Here's a rundown of the top stories from today's show:
He made history in Sochi. Bode Miller became the oldest alpine skier to win an Olympic medal. His new bronze for the Super-G event ups his total of alpine medals to a U.S. record of six – the second-highest total for a male ski racer.
Ann Collins Johns decided to let President Barack Obama know that his comments last month about art history majors were inappropriate. So she fired up her computer, found the White House website and sent off an email.
A week later she got the surprise of her life when she received an email that included a handwritten apology from the President himself.
What did he say that was egregious enough to warrant a presidential apology? Well, last month, Obama was discussing the value of manufacturing jobs at a factory in Wisconsin when he said, "You folks can make a lot more, potentially, with skilled manufacturing or the trades than they might with an art history degree."
He went on to say that there was, "nothing wrong with an art-history degree. I love art history. I don't want to get a bunch e-mails from everybody."
But Johns, who teaches art history at the University of Texas at Austin, told CNN that she took exception.
"I sent him an email, never thinking for one second that anything would happen,” she said Wednesday morning.
Johns says she decided to be positive in her note.
"We really work hard on teaching students…who come in and take an art history survey class how to think, read and write critically, because that's what you do with art,” she wrote. “It's not just looking at a pretty picture.

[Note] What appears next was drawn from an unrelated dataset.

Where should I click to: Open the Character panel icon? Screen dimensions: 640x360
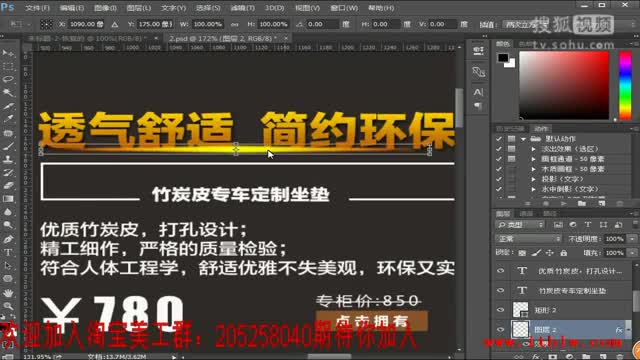tap(478, 92)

You have to call upon all of your resources to come up with some sort of interpretation."
Pamela Rauseo was stuck in traffic on a Miami highway Thursday when her 5-month-old nephew, strapped into his car seat behind her, stopped screaming - and she knew something was very wrong.

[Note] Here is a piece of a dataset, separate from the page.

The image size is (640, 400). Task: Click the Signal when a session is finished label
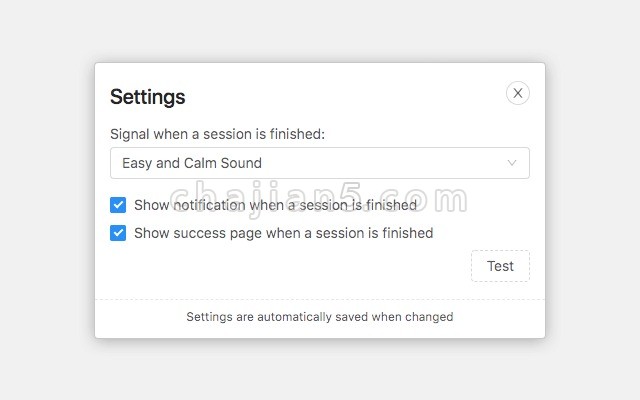point(218,134)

"That was a red flag for me, because the car was at a standstill and he'd had a little bit of a cold and I knew that he was congested, so I got really worried," Rauseo told CNN on Friday about her nephew, Sebastian de la Cruz.
It turns out that she had plenty of cause for worry. "I pulled over on the left, and I jumped to the back to check up on him, and he was out, he was sleeping, and I touched him to stimulate him. I got no response, so I took him out of his car seat and he was completely limp and turning purple. I tried to call 911, but I was just so nervous my hands wouldn't function."
But others did. Rauseo screamed for help, and fellow motorists on the stretch of concrete congested with vehicles responded.
Lucila Godoy was among the first.
"I was driving in the middle lane, she was in the fast lane, and all of a sudden I see her and she's screaming and she's holding the baby and she's putting it up and down," she told CNN. "I just stopped the car and jumped out of the car, and I asked her what was going on and we started working as a team."
The team grew. With the help of a police officer who showed up moments later, the women began performing CPR on Sebastian, who resumed breathing on his own.